La provincia dio un paso más en la regulación del cannabis medicinal al establecer que solo podrán recetarlo aquellos profesionales que estén inscriptos en un registro oficial. La nueva disposición, impulsada por el Ministerio de Salud, busca ordenar el uso terapéutico de estos tratamientos y evitar indicaciones sin respaldo adecuado.
El esquema fija condiciones más exigentes para los médicos. Solo podrán acceder quienes cuenten con especialidades vinculadas a salud mental, neurología o manejo del dolor, y además deberán acreditar capacitación específica en el uso de cannabinoides. También será obligatorio contar con matrícula vigente en Mendoza.

Otro punto central es el control del seguimiento de los pacientes. A partir de ahora, cada prescripción deberá quedar registrada en la Historia de Salud Integrada, donde se documentará el diagnóstico, la dosis indicada y la evolución del tratamiento. Aunque se permitirá el uso de recetas en papel por un tiempo limitado, todas deberán ser informadas al sistema.

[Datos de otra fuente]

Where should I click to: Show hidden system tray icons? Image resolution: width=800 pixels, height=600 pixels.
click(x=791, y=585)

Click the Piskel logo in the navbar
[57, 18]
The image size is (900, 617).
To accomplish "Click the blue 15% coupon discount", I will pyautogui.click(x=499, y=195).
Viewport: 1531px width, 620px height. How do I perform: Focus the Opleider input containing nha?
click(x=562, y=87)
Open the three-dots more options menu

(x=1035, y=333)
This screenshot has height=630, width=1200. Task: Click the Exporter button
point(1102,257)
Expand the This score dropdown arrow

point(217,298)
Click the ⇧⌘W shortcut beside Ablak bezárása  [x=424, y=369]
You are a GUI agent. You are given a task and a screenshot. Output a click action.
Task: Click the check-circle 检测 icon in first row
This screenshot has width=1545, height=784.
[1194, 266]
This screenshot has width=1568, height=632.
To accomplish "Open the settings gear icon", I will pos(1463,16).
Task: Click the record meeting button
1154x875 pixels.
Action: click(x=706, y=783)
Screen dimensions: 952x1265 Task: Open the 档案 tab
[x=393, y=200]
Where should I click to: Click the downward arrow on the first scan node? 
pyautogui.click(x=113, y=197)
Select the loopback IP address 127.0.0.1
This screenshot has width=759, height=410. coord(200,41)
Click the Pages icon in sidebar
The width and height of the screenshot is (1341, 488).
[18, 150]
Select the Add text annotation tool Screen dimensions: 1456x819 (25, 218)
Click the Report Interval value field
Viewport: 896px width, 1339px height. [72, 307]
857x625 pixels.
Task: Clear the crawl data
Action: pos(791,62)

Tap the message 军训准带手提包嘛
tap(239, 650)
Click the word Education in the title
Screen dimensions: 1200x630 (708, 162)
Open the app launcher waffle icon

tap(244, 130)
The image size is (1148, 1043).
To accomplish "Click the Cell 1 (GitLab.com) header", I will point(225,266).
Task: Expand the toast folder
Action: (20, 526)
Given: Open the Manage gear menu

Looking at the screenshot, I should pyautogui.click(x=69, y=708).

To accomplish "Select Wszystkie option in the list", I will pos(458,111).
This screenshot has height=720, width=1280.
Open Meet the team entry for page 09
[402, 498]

La autorización no será permanente: tendrá una vigencia de tres años y luego deberá renovarse. La normativa también establece límites claros, ya que el cannabis solo podrá indicarse con fines terapéuticos o paliativos, y su uso indebido podrá derivar en sanciones y la exclusión del registro.
Con esta decisión, Mendoza busca darle un marco más riguroso al uso del cannabis en medicina, con mayor control estatal y reglas precisas para garantizar prácticas seguras dentro del sistema de salud.